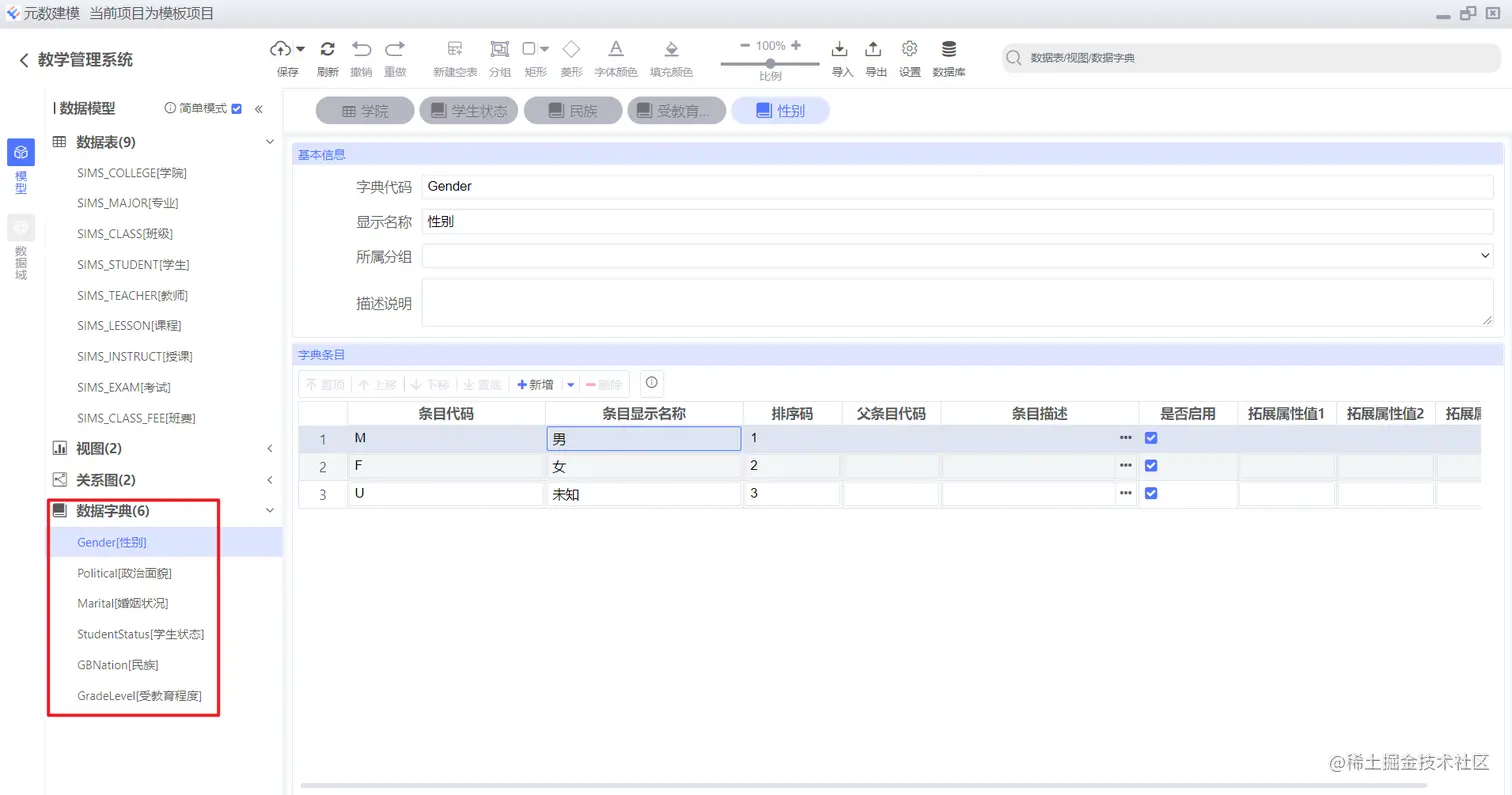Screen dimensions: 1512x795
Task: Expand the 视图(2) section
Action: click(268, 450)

================

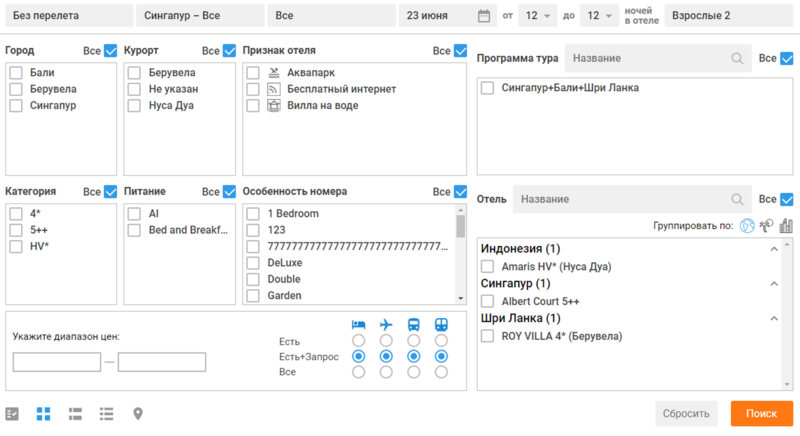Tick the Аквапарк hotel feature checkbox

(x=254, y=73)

================

Given instruction:
Output the lines from the one containing "Tick the Аквапарк hotel feature checkbox" through the one containing "(x=254, y=73)", inclusive, as a numbered list with blank lines skipped. Omit the pictures.

Solution to this problem:
1. Tick the Аквапарк hotel feature checkbox
2. (x=254, y=73)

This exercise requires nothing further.